En ce qui concerne les séismes, les zones affectées et la puissance de la secousse dans chacune sont immédiatement annoncées, ainsi que, dans les minutes qui suivent, le risque de tsunami et son horaire d’arrivée le cas échéant. Mieux encore, avant même que la secousse ne soit ressentie, la population est mise en garde de son arrivée, annoncée à la télévision et sur les smartphones et téléphones portables. La surveillance de l’activité volcanique est elle aussi effectuée 24 heures sur 24. Enfin, navires océanographiques, bouées dérivantes et ondemètres permettent de mesurer les courants marins et de prévoir la hauteur des vagues.

L’agence de météorologie est souvent considérée simplement comme l’administration qui publie les prévisions météo ; l’ampleur de ses services et systèmes de surveillance, ses technologies de prévision, et enfin sa structure et son budget ne sont guère connus du grand public.

Une rare palette de services

L’ancêtre de l’Agence météorologique du Japon est la station météorologique de Tokyo, créée en 1875 avec moins de dix personnes, sous la direction d’un spécialiste étranger. Cette structure sous la tutelle du bureau de géographie du ministère de l’Intérieur passe ensuite sous la coupe du ministère de l’Education, qui la rebaptise « station météorologique centrale » ; après-guerre, elle est gérée par l’ancien ministère des Transports, avant de devenir, en 1956, l’Agence météorologique du Japon. En 2001, dans le cadre des réformes administratives, elle devient un bureau extérieur du ministère du Territoire et des transports. La grande particularité structurelle de l’agence météorologique est d’avoir toujours été composée en quasi-totalité de spécialistes, pour son personnel comme pour les directeurs de station et les cadres.

Son activité porte sur la météorologie, avec les prévisions météo comme fer de lance, mais recouvre aussi la surveillance des inondations, glissements de terrains, séismes, éruptions volcaniques et tsunami ainsi que celle des océans, de l’atmosphère, du CO2 et de la couche d’ozone. Bref, elle s’intéresse à la quasi-totalité des phénomènes naturels intervenant dans le ciel, sur terre et dans les eaux.
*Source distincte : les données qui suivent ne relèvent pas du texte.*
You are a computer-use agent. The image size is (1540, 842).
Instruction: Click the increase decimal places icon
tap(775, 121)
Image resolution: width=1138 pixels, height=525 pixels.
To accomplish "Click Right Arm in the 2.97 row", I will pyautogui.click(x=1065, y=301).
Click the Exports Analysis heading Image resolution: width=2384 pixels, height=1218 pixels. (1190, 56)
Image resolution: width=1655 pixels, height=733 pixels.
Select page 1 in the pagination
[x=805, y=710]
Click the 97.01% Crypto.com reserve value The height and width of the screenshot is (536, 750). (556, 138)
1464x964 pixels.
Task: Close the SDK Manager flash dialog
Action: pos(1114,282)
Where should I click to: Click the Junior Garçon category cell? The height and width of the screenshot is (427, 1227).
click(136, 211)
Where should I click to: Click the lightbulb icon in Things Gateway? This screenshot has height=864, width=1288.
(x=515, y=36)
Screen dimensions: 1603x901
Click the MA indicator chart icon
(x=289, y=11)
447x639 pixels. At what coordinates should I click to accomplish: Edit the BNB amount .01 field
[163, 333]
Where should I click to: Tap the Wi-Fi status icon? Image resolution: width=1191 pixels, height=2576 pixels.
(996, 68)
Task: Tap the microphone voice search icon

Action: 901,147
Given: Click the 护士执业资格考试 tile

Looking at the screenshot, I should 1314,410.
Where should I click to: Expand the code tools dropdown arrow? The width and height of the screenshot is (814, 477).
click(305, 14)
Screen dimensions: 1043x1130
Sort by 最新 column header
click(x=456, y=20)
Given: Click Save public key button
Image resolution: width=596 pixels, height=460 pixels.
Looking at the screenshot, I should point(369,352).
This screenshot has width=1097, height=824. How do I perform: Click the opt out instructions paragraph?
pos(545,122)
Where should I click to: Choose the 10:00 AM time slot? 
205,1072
Au niveau mondial, la grande majorité des agences similaires sont spécialisées dans la météorologie ; une administration offrant une telle palette de service est rare.

Le contenu concret des services sous la responsabilité de l’agence météorologique est défini par la loi d’activité météorologique promulguée en 1952. Cette législation a été adoptée en marge du traité de San Francisco, entré en vigueur l’année suivante. En 1953, le Japon a adhéré à l’Organisation météorologique mondiale (WMO) et à l’Organisation de l’aviation civile internationale (ICAO), deux agences spécialisées de l’ONU. Trois ans plus tard, le Japon rejoignait l’ONU.

Une agence opérationnelle 24 heures sur 24

L’Agence météorologique du Japon regroupe des organismes annexes comme l’Institut de recherche météorologique, l’École de météorologie et le Centre des satellites météorologiques, et chapeaute les stations météorologiques du Japon entier, réparties en six zones géographiques. Chaque zone supervise les stations météorologiques locales par préfecture (sauf à Tokyo et Hokkaidô). Ces stations locales emploient une trentaine de personnes affectées par rotation, 24 heures sur 24, aux prévisions et aux alertes météorologiques. De plus, dans chaque aéroport, comme à Haneda et Narita par exemple, sont installées une station météorologique aéronautique locale et une station de prévisions pour l’aviation afin d’assurer la sécurité du trafic aérien.

L’agence emploie 5 200 personnes et dispose d’un budget de fonctionnement annuel de quelque 60 milliards de yens, dont environ 40 % est dédié aux équipements et à leur maintenance.

La station météorologique de Mito dans la préfecture d’Ibaraki. (Photo : Furukawa Takehiko)

Technologies de pointe

On peut affirmer sans exagération que l’agence de météorologie s’est toujours trouvée à l’avant-garde des technologies de l’information. Passons en revue ses principaux systèmes de surveillance.

Pour commencer, les radars météorologiques, introduits au milieu des années 1950 sur le territoire entier, permettent de déterminer en permanence où il pleut. Le système de surveillance météorologique automatisé AMeDAS, un système pionnier au niveau mondial mis en place en 1974, est implanté dans quelque 1 300 localisations. Il s’agit du premier système à s’être appuyé sur la transmission de données par les lignes téléphoniques.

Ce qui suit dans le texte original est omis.